**Problem to solve:** Count the lines in the rows below that contain the word "Click", and reply with the number alone.

**Excerpted data:**
• • • • • • •

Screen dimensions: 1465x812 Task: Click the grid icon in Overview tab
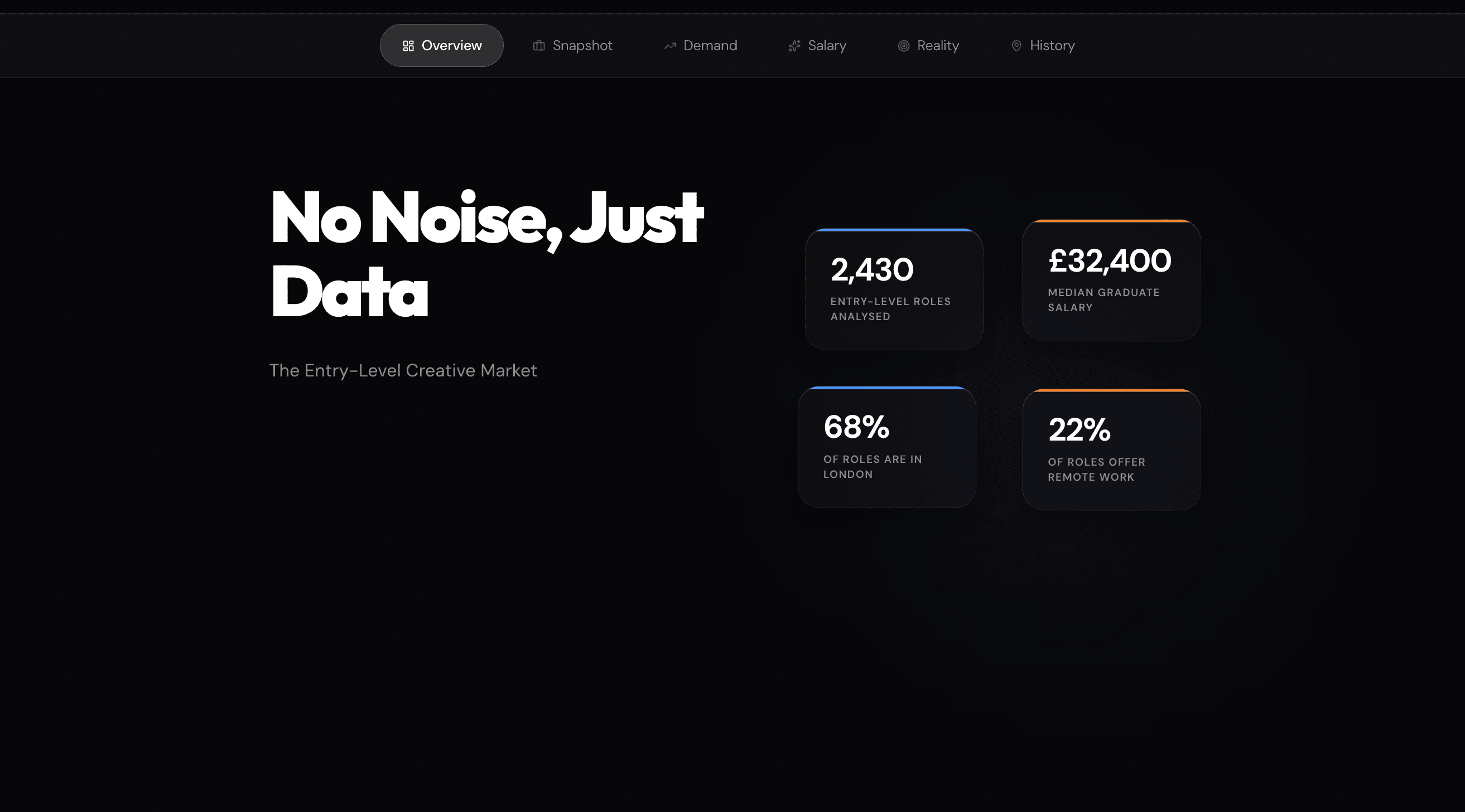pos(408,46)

• • • • • • •

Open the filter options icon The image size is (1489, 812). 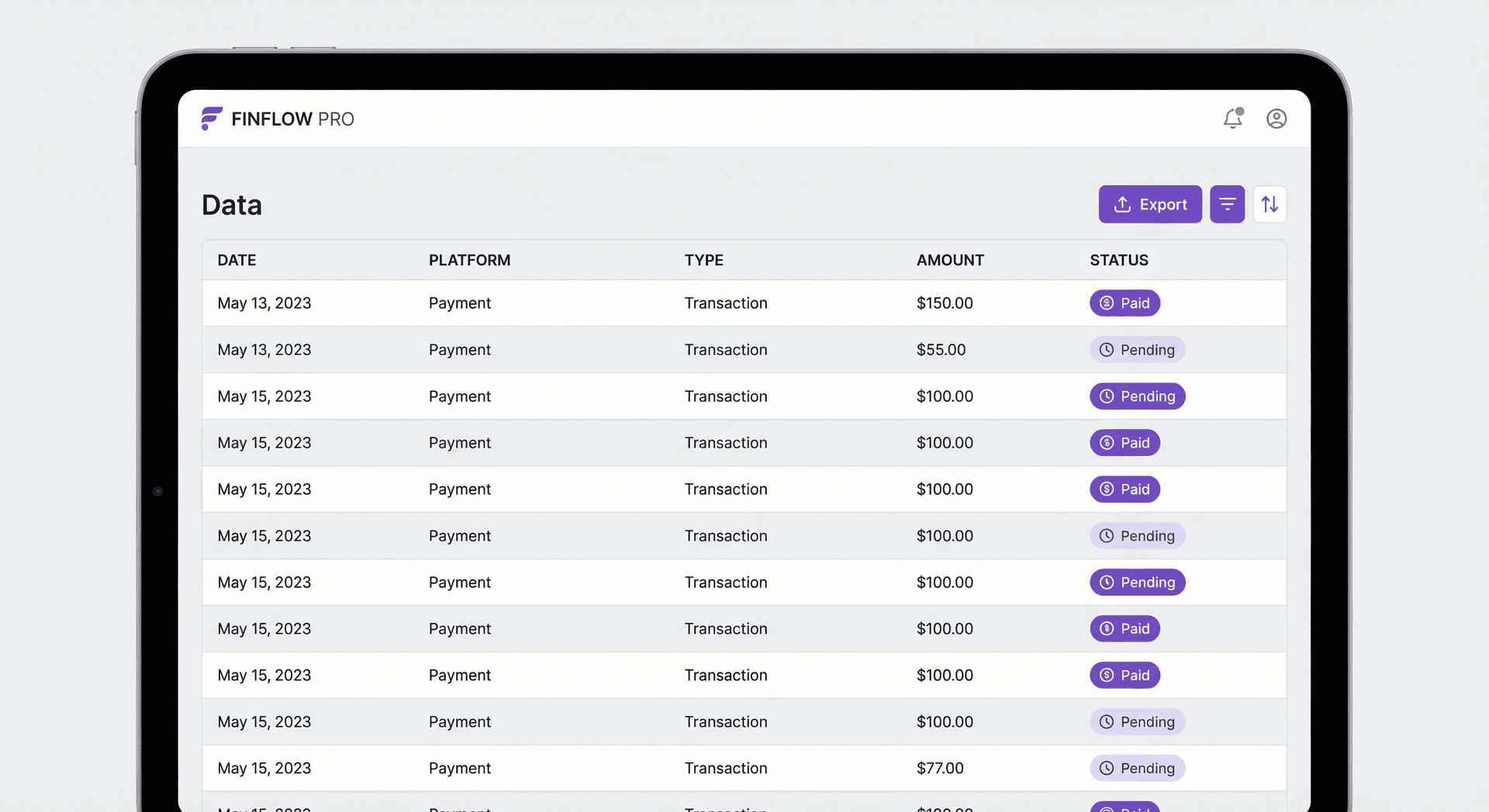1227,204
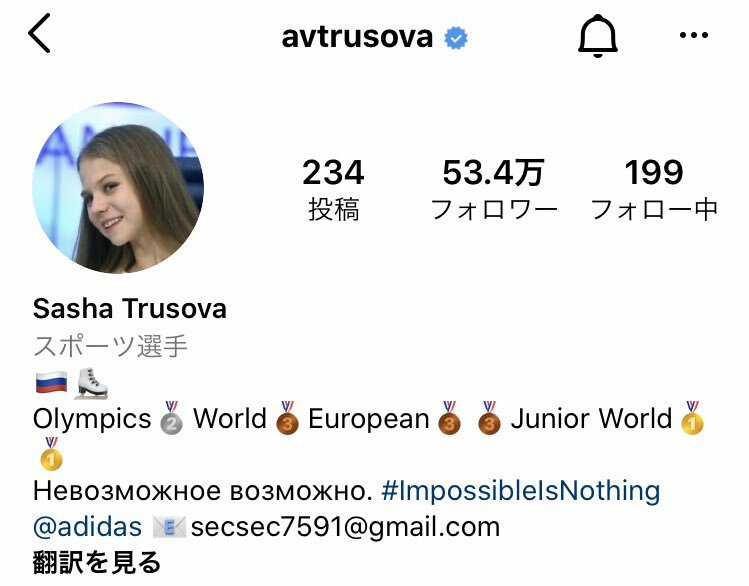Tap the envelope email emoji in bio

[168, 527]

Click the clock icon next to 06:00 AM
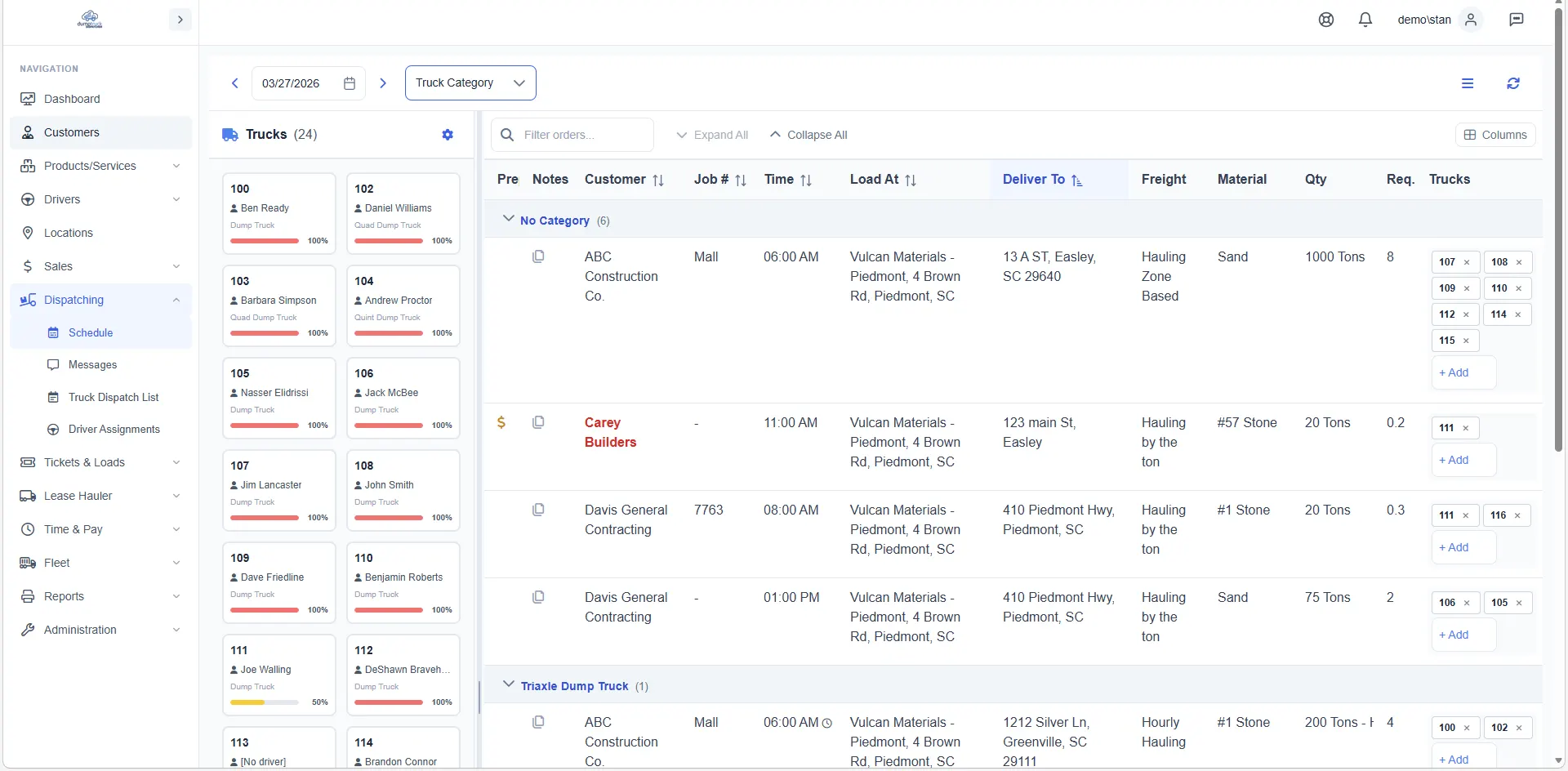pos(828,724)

• • • • • • •

**The completed task:** 2